[[ STUDY MATERIAL open ]]

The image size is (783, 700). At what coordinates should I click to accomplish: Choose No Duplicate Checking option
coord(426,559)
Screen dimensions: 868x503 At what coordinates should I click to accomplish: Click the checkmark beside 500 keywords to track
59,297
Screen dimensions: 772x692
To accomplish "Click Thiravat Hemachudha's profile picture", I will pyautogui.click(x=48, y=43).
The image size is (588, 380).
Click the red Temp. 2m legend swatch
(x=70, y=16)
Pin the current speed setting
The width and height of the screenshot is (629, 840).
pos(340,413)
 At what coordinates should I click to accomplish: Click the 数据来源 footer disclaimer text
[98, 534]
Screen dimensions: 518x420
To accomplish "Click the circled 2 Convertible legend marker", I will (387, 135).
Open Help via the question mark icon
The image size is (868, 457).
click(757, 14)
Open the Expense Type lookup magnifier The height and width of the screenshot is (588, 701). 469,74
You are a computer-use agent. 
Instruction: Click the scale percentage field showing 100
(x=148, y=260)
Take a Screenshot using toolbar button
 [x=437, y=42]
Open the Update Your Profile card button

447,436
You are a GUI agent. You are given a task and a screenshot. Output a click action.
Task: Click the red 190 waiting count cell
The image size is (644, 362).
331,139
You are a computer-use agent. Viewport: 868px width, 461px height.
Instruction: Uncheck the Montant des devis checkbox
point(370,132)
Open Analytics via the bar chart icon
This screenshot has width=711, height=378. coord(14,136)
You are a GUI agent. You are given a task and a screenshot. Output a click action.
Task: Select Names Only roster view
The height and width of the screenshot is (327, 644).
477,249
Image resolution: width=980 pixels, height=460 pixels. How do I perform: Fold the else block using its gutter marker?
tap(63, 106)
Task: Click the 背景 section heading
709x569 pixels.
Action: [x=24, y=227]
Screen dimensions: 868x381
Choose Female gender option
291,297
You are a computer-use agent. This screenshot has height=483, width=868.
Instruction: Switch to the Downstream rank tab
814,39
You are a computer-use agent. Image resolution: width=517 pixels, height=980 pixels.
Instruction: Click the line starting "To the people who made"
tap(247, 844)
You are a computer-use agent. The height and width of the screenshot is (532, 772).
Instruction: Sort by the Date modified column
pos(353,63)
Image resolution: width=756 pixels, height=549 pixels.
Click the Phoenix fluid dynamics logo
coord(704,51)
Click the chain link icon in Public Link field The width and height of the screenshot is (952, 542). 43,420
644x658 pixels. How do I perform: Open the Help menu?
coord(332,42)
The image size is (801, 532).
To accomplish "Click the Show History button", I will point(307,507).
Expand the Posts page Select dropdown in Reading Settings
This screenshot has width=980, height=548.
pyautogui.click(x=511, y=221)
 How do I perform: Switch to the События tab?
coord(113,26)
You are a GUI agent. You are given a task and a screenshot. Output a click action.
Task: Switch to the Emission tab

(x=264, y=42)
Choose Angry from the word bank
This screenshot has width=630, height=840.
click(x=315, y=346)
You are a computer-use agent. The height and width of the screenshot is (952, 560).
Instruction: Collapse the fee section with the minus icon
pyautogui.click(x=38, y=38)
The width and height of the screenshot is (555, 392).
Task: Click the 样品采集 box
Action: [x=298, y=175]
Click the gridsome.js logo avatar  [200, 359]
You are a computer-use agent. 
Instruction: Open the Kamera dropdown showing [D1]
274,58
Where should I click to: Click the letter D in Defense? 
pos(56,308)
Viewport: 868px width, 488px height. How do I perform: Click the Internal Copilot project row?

[[ STUDY MATERIAL closed ]]

● **WHAT YOU HAVE TO DO**
Word for word, write out all of the data above.

● **ANSWER TO THIS PROBLEM**
The image size is (783, 700). At what coordinates should I click to accomplish: Choose No Duplicate Checking option
coord(426,559)
Screen dimensions: 868x503 At what coordinates should I click to accomplish: Click the checkmark beside 500 keywords to track
59,297
Screen dimensions: 772x692
To accomplish "Click Thiravat Hemachudha's profile picture", I will pyautogui.click(x=48, y=43).
The image size is (588, 380).
Click the red Temp. 2m legend swatch
(x=70, y=16)
Pin the current speed setting
The width and height of the screenshot is (629, 840).
pos(340,413)
 At what coordinates should I click to accomplish: Click the 数据来源 footer disclaimer text
[98, 534]
Screen dimensions: 518x420
To accomplish "Click the circled 2 Convertible legend marker", I will (387, 135).
Open Help via the question mark icon
The image size is (868, 457).
click(757, 14)
Open the Expense Type lookup magnifier The height and width of the screenshot is (588, 701). 469,74
You are a computer-use agent. 
Instruction: Click the scale percentage field showing 100
(x=148, y=260)
Take a Screenshot using toolbar button
 [x=437, y=42]
Open the Update Your Profile card button

447,436
You are a GUI agent. You are given a task and a screenshot. Output a click action.
Task: Click the red 190 waiting count cell
The image size is (644, 362).
331,139
You are a computer-use agent. Viewport: 868px width, 461px height.
Instruction: Uncheck the Montant des devis checkbox
point(370,132)
Open Analytics via the bar chart icon
This screenshot has width=711, height=378. coord(14,136)
You are a GUI agent. You are given a task and a screenshot. Output a click action.
Task: Select Names Only roster view
The height and width of the screenshot is (327, 644).
477,249
Image resolution: width=980 pixels, height=460 pixels. How do I perform: Fold the else block using its gutter marker?
tap(63, 106)
Task: Click the 背景 section heading
709x569 pixels.
Action: [x=24, y=227]
Screen dimensions: 868x381
Choose Female gender option
291,297
You are a computer-use agent. This screenshot has height=483, width=868.
Instruction: Switch to the Downstream rank tab
814,39
You are a computer-use agent. Image resolution: width=517 pixels, height=980 pixels.
Instruction: Click the line starting "To the people who made"
tap(247, 844)
You are a computer-use agent. The height and width of the screenshot is (532, 772).
Instruction: Sort by the Date modified column
pos(353,63)
Image resolution: width=756 pixels, height=549 pixels.
Click the Phoenix fluid dynamics logo
coord(704,51)
Click the chain link icon in Public Link field The width and height of the screenshot is (952, 542). 43,420
644x658 pixels. How do I perform: Open the Help menu?
coord(332,42)
The image size is (801, 532).
To accomplish "Click the Show History button", I will point(307,507).
Expand the Posts page Select dropdown in Reading Settings
This screenshot has width=980, height=548.
pyautogui.click(x=511, y=221)
 How do I perform: Switch to the События tab?
coord(113,26)
You are a GUI agent. You are given a task and a screenshot. Output a click action.
Task: Switch to the Emission tab

(x=264, y=42)
Choose Angry from the word bank
This screenshot has width=630, height=840.
click(x=315, y=346)
You are a computer-use agent. The height and width of the screenshot is (952, 560).
Instruction: Collapse the fee section with the minus icon
pyautogui.click(x=38, y=38)
The width and height of the screenshot is (555, 392).
Task: Click the 样品采集 box
Action: [x=298, y=175]
Click the gridsome.js logo avatar  [200, 359]
You are a computer-use agent. 
Instruction: Open the Kamera dropdown showing [D1]
274,58
Where should I click to: Click the letter D in Defense? 
pos(56,308)
Viewport: 868px width, 488px height. How do I perform: Click the Internal Copilot project row?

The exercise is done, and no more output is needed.